Furthermore, Random Critical Analysis notes that health care is a “superior good.” Someone with low income and wealth focuses consumption on food, clothing and housing. As income and wealth rise, there’s more leeway to spend on superior goods like education, vacations and health care. Americans have high incomes, wealth and a propensity to consume from both.

If America shifted tomorrow to Medicare for All, none of these factors would improve. There’s no reason to believe this shift would make Americans more content with lower tech or longer wait times. It wouldn’t lead them to save more or consume less or abandon superior goods.

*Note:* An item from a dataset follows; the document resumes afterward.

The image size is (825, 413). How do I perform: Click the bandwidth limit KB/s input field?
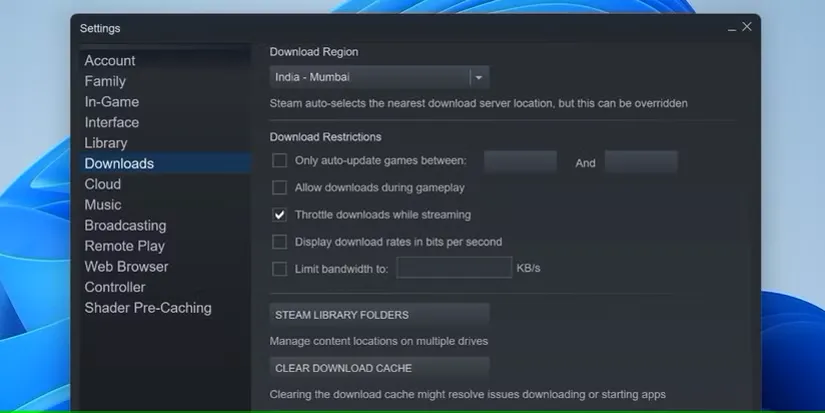click(454, 267)
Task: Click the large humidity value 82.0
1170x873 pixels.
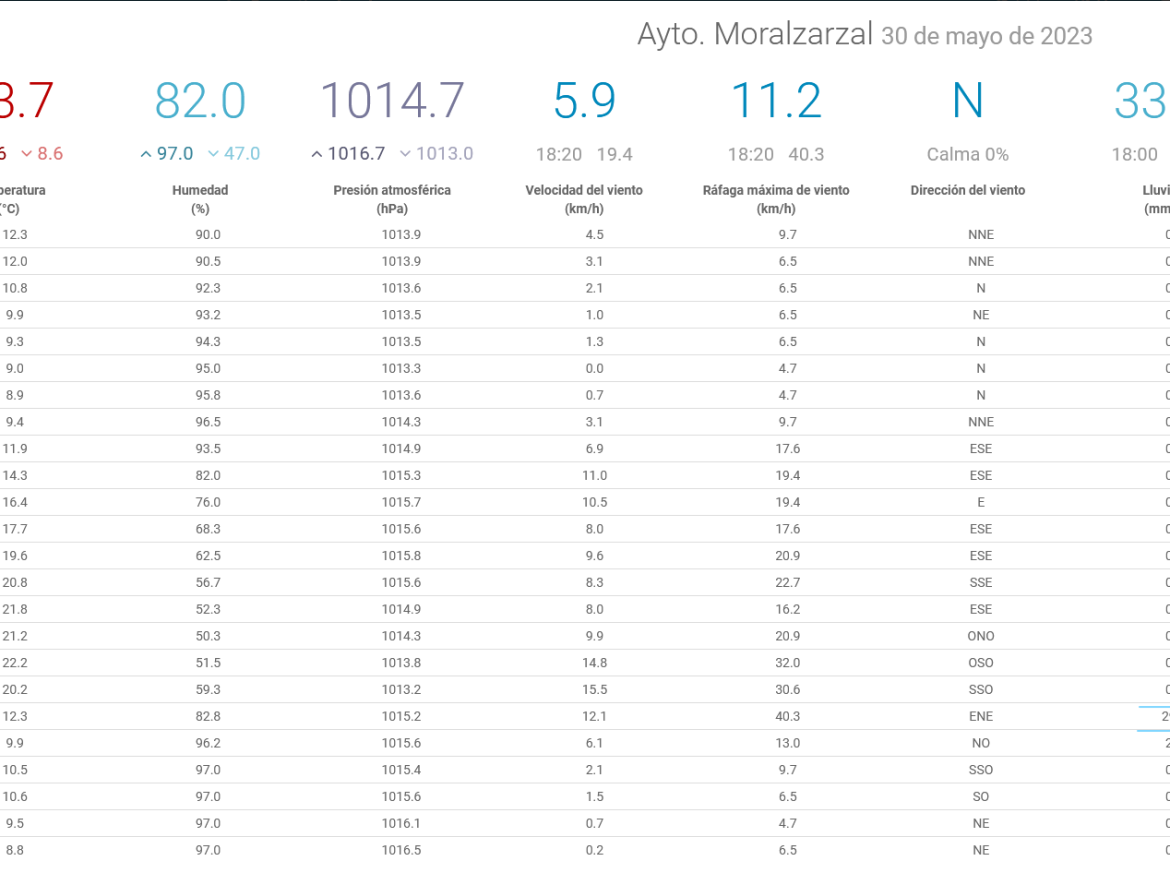Action: click(200, 101)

As for giving Medicare greater control over spending, the agency’s record is atrocious. From 1997 through 2015, the Balanced Budget Act required Medicare to limit the growth of its spending. Throughout that period, Congress overrode that requirement through the notorious “doc-fix.” Neither Medicare nor lawmakers can restrain the agency’s spending because attempts to do so provoke a chorus of “hands off” from the 55 million beneficiaries. Medicare for All would expand that choir to all 323 million Americans.

Empower Medicare to negotiate directly with drug manufacturers and the likeliest outcome would be undue influence for the health care industry, resulting in something like the Defense Department’s $2,228 monkey wrench circa-1980 ($6,600 in 2017 dollars). The common chestnut that Medicare’s administrative expenditures are lower than those of private insurers reflects a failure to understand the statistics.

In the end, Medicare for All is cargo-cultish: Faith against logic that European-style health insurance will induce Americans to consume like Swedes, Danes or British.